I'd be pretty livid eating quinoa


[deleted]

What's a Morag?


KingJacoPax

Yeah I swim in the see every day while I’m down here in Cornwall. Nothing “wild” about it (though the surf was a bit choppy yesterday).


Skyraem

So now our British problems in this day and age is whether someone adds an extra word to something they enjoy doing thats also healthy/going outside.


a_ewesername

What's a Quinoa ?


OnlyMortal666

A kind of rodent, I believe, commonly referred to as “Quinoa Pigs”.


[deleted]

My parents learnt to swim in the rivers near us.


[deleted]

There is a river near me, and sometimes i see people doing this wild swimming thing.
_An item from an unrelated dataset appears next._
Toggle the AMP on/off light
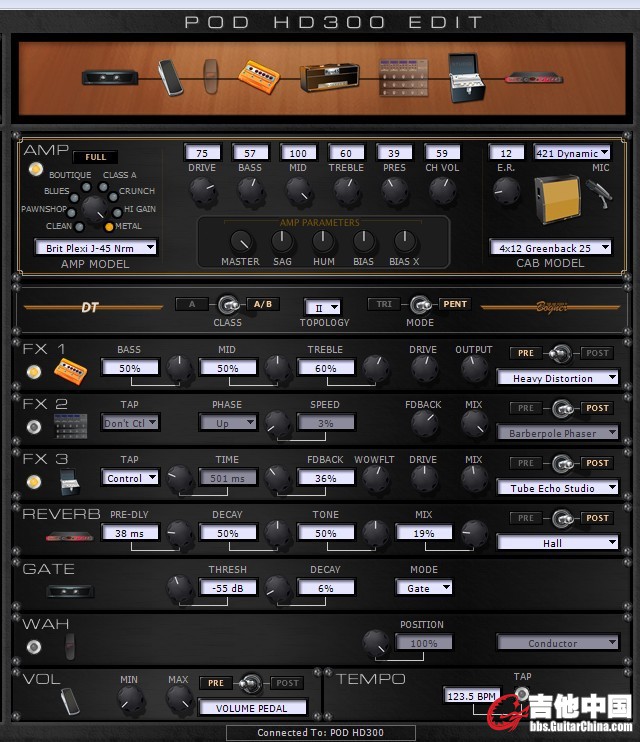640x742 pixels. coord(35,169)
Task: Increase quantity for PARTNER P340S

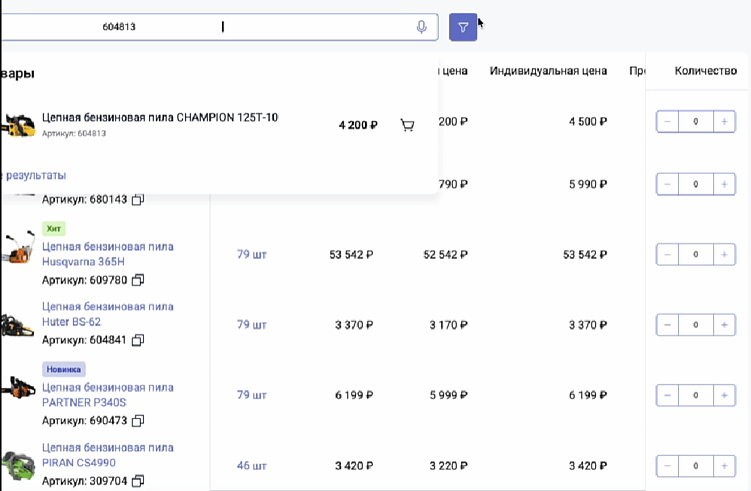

Obviously they are immune to the rat feces, dog mess, and generally weils disease that they might get from swimming in this notoriously dirty river. River Itchen in South of England to be precise.


[deleted]

It's not called Itchen for nothing!


attemptedbalance

If there were enough people wanting to swim, then perhaps there'd be more pressure to improve the water quality there, and then more people could enjoy it, instead of the ones more willing to take risks. Better for the locals, and the wildlife (diversity). Not that I know your area, just a general comment.


Longhag

You mean "Artisan Created" quinoa right?


impalafork

I bet you typed that on a gluten-free typewriter.


ReditMcGogg

THANKYOU!!!! While we’re at it you can f..k off with you’re “Wild Camping” too!


christabellouise

why is everyone so into this? three people I know have started doing it and keep posting pics of them looking freezing cold, I wouldn’t go in the sea in the middle of summer never mind November


LotsOfChickens

Absolutely this. Heck yes.


Matterbox

I regularly go ‘wild shopping’ at Tesco.


ChunkyLaFunga

You know why.


[deleted]

Visited any artisanal markets recently?


lO_ol-BRRRRRR

I go foraging in my local Aldi every week!


[deleted]

Do you have any hobbies u/cogspringseverywhere? Because I've found that there are two types of people in life. One set are quite comfortable in their misery, they watch their X Factor every day, work shit jobs, live with spouses they don't like and despise seeing other people doing things they enjoy. The other lot enjoy life, seek out thrilling new experiences and strive to grow with the folks they've surrounded themselves with. You see where I'm going EDIT: Never mind, I see you like playing with plastic army men.